Low-fat diets, though their supposed benefits have been touted for decades now, have done nothing to lower rates of cardiovascular disease. In fact, it seems that low-fat diets can lead to eating habits that are more closely linked to serious health problems and higher rates of mortality.
Is Fat Really That Bad for You?
The general consensus currently says that total fat intake should make up less than 30% of your daily caloric consumption. But, as it turns out, exceeding that number is not associated with higher rates of cardiovascular or cerebrovascular disease. Nor has it been linked to deaths caused by cancer, respiratory diseases, or infectious diseases.
Researchers have found that getting around 35% of one’s caloric consumption from fat is actually associated with lower overall mortality rates when compared to low-fat diets. This is typically the amount of fat you’ll find in the Mediterranean diet, which has been widely recognized for its numerous health benefits over the last several years.
Low-Fat Diets and the Overconsumption of Carbohydrates
It seems that one of the main reasons why a low-fat diet may actually be harmful to your health is because it very often leads to an overconsumption of carbohydrates. Removing fat from food often necessitates some way to replace the lost calories and flavour, which is usually done by adding refined carbohydrates. Grocery store shelves are packed with products that are low-fat or fat-free but, if you compare the labels, you’ll find that they contain more carbohydrates and sugar than full-fat alternatives.
Now that the focus has shifted from fat, diets high in carbohydrates are being looked at as contributing to higher rates of cardiovascular disease, as well as to death not caused by cardiovascular disease. Getting more than 60% of one’s total caloric intake from carbohydrates seems to be particularly problematic.
The New Diet Paradigm
It’s high time for the popularity of low-fat diets to fade. While you should continue to steer clear of trans fats, research has shown that monounsaturated and polyunsaturated fats – the kinds that come from fish, nuts, and plant-based vegetable oils – are actually important for maintaining a healthy cardiovascular system.

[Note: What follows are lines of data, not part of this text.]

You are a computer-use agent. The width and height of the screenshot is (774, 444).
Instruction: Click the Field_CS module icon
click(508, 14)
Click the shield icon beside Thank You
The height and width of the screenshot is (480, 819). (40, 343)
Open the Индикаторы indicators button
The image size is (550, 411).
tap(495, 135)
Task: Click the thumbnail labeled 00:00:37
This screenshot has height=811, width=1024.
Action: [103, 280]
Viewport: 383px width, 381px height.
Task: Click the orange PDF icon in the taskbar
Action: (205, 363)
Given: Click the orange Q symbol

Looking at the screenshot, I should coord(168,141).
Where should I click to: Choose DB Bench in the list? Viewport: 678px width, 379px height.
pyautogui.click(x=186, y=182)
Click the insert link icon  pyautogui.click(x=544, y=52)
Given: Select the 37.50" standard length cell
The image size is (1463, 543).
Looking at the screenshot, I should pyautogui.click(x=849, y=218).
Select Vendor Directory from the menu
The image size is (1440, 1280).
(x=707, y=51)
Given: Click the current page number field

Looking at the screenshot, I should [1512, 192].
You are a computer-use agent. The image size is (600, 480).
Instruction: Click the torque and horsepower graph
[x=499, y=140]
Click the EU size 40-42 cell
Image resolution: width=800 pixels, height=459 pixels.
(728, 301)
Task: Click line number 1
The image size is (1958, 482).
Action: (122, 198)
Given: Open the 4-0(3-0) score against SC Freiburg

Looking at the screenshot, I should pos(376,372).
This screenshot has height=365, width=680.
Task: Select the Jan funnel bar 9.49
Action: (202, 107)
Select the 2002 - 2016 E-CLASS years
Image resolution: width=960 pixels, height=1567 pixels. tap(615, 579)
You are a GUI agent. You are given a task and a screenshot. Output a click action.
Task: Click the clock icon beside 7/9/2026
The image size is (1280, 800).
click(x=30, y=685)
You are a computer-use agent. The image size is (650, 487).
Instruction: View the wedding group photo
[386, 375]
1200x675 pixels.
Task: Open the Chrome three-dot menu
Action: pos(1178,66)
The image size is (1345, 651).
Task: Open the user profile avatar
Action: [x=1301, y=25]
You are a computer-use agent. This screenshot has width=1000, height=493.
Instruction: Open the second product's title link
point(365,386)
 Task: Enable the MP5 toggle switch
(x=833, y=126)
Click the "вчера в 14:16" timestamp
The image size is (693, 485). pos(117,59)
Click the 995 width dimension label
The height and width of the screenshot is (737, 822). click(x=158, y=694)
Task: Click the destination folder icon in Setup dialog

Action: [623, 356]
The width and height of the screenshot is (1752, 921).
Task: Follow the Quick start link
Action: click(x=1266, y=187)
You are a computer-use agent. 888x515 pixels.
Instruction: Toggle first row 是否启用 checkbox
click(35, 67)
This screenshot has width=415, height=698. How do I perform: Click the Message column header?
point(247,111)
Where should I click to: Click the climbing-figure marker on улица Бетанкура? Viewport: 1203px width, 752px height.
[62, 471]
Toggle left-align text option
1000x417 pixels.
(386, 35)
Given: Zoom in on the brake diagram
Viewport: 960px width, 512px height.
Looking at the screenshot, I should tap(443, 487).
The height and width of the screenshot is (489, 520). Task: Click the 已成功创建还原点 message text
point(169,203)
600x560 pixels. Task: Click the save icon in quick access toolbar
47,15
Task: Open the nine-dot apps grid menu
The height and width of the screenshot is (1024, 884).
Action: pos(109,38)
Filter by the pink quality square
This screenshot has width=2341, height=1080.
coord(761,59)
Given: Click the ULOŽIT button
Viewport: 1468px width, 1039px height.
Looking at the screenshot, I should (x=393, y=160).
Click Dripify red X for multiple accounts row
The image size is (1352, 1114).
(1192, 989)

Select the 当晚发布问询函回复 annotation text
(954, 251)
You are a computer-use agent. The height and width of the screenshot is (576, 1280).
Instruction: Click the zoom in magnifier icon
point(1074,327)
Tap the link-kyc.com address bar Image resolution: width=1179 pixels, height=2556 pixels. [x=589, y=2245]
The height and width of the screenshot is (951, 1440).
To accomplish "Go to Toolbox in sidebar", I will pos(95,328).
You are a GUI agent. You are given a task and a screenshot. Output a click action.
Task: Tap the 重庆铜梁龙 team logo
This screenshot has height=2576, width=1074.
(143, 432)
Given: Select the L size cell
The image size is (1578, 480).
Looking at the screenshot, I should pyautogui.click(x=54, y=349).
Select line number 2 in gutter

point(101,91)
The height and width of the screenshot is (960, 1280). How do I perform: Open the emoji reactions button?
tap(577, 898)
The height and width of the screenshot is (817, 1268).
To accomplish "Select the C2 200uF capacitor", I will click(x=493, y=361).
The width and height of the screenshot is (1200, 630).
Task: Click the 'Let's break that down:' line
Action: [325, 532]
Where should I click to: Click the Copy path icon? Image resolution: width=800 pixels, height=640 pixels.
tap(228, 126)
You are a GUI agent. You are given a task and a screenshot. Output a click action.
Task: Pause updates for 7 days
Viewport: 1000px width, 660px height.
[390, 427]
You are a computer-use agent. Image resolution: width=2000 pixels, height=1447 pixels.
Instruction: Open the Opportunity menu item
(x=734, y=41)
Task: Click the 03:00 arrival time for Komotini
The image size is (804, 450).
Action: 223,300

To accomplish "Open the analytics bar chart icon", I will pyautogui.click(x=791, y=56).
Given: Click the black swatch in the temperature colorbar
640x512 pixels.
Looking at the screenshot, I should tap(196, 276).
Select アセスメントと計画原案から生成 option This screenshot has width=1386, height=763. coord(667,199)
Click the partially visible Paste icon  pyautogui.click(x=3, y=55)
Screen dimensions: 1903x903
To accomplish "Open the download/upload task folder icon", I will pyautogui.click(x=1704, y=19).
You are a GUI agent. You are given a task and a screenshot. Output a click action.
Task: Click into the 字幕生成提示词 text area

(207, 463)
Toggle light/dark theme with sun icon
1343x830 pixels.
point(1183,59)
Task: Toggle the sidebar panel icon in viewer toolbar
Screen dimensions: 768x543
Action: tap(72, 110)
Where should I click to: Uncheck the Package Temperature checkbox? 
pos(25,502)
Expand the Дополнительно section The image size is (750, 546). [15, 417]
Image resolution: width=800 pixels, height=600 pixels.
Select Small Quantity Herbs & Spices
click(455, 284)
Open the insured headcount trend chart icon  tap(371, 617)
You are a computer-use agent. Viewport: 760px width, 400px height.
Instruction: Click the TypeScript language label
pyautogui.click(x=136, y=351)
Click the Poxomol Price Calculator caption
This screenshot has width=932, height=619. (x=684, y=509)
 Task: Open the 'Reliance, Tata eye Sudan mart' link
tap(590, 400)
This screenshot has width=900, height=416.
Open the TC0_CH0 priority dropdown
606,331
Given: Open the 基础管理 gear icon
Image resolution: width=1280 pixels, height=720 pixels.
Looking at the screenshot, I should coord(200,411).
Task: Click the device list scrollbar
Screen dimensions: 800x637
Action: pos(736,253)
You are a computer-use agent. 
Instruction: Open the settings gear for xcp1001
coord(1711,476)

However, just because fat is being vindicated, it doesn’t mean that carbohydrates now need to be demonized. Carbohydrates can still make up a significant portion of a healthy diet. The key to ensuring that you are not consuming too much of either is simply moderation and portion control. Researchers and dieticians are encouraging people to focus on the specific types of foods they are eating rather than on the specific nutrients they are consuming.
It can be easy to get lost in the slew of health advice available today, so don’t worry too much about getting it perfect. Just strive to eat a well-balanced diet without too much or too little of any one source of calories, and you can take confidence in your eating habits.